Table of contents
- Working with Secret Scopes in Azure Databricks
Working with Secret Scopes in Azure Databricks
Introduction
Azure Databricks offers two secret scopes: Azure Key Vault-backed and Databricks-backed. This guide walks you through their creation, access in PySpark, and prerequisites such as Databricks CLI installation and understanding key vault-related roles. By the end, you’ll possess all the fundamental knowledge required to use key vaults with Azure Databricks.
Different Types of Secret Scopes
-
Databricks-backed Secret Scope: This is a proprietary scope managed by Databricks. Secrets stored in this scope are encrypted and can be accessed only by users with the necessary permissions.
-
Azure key-vault backed Secret Scope: If you create a secret scope in Databricks that references an Azure Key Vault, then the scope is Azure Key Vault-backed. The actual secrets are stored in Azure Key Vault, and Databricks retrieves them from there when needed.
Create Databricks-backed Secret Scope
Pre-requiesites
You may need to install databricks CLI if you don’t have it installed already.
Install Databricks CLI
Databricks-backed secret scopes are created using the Databricks CLI and Secrets API. The #secrets/createScope UI in Databricks is reserved for Azure Key Vault-backed secret scopes. Thus, we’ll employ the Databricks CLI for this task:
- Ensure you have Python installed on your system.
- Use pip, Python’s package manager, to install the CLI:
pip install databricks-cli
Log into Databricks using the CLI
Once the CLI is installed, the next step is to log in to your Databricks workspace:
- Open a terminal or command prompt and enter
databricks configure --token
- You will be asked to enter Host. Copy the databricks URI from the browser which will be of format,
https://<databricks-instance>#workspace
. -
You’ll be prompted for a Token. In the Databricks UI’s top-right, go to User Settings > Developer Tab > ‘Generate new token’. Set a name, validity days, and click ‘Generate’. Copy the token and paste in the CLI.
Note: The databricks Host and token is saved inside “C:\Users\user-name\databrickscfg”
Create secret scope
Suppose you want to create a secret scope with the following details:
- Scope Name:
my-scope
- Backend Type: Databricks-managed (i.e.,
DATABRICKS
) - Initial Manage Principal:
users
(Means, all users. Must for non-premium acts)

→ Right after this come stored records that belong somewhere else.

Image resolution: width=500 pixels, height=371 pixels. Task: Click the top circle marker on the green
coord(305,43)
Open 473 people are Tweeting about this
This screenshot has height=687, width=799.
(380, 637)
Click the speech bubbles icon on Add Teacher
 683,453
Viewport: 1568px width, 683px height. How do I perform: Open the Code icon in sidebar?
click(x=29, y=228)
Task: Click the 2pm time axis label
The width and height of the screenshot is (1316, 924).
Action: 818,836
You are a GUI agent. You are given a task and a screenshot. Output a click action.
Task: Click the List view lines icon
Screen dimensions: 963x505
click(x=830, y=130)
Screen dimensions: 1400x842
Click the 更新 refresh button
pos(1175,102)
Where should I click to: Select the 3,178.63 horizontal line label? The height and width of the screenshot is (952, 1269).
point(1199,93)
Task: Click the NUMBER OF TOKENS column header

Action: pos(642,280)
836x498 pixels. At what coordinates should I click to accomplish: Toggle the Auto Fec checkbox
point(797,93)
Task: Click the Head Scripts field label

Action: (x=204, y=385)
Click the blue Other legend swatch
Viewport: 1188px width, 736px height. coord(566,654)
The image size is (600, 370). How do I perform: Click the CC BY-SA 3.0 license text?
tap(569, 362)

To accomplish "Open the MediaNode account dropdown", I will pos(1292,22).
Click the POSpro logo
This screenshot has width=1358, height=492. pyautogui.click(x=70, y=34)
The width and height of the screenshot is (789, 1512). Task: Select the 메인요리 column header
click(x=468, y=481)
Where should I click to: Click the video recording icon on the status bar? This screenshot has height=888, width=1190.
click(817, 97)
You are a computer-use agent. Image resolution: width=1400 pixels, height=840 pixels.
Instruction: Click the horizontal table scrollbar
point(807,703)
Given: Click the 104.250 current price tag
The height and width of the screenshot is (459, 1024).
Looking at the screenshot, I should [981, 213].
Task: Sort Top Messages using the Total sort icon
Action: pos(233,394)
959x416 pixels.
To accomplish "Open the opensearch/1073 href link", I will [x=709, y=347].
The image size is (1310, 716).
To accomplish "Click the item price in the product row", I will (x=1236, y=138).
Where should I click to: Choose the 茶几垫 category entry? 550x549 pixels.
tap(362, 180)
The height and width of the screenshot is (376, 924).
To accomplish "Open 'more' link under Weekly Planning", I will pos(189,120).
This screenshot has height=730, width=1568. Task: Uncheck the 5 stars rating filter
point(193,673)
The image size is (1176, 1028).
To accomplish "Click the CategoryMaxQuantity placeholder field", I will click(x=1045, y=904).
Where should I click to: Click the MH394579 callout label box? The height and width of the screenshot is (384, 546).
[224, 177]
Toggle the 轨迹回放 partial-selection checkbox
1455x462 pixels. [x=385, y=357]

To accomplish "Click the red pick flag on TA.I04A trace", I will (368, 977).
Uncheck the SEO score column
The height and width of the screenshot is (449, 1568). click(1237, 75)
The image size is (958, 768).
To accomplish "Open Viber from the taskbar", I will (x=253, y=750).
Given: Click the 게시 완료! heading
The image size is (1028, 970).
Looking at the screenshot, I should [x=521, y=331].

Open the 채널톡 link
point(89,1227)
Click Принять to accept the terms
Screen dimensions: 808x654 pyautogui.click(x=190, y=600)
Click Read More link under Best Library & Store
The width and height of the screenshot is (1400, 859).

With these details, the command will look like:
databricks secrets create-scope --scope myscope --scope-backend-type DATABRICKS --initial-manage-principal users
Note: In Databricks, when creating a secret scope, the default assigns MANAGE
permission only to the creator. For non-Premium accounts, override this by granting MANAGE
permission to all users using --initial-manage-principal users
during scope creation.
Create Azure-Key-Vault-Managed Secret Scope
-
Create a Key Vault: Set up a Key Vault in Azure using the standard way.
-
Get Key Vault Details: Go to the ‘Properties’ of your Key Vault and make a note of the ‘Vault URI’ and ‘Resource ID’.
- Open Databricks Secret Scope UI:
- Go to your Databricks URL.
-
Add
#secrets/createScope
right after.net
. ‘S’ is caps. Here’s how it should look:https://databricks-instance.azuredatabricks.net#secrets/createScope
This is a workaround, as there’s no direct link in the UI to this page.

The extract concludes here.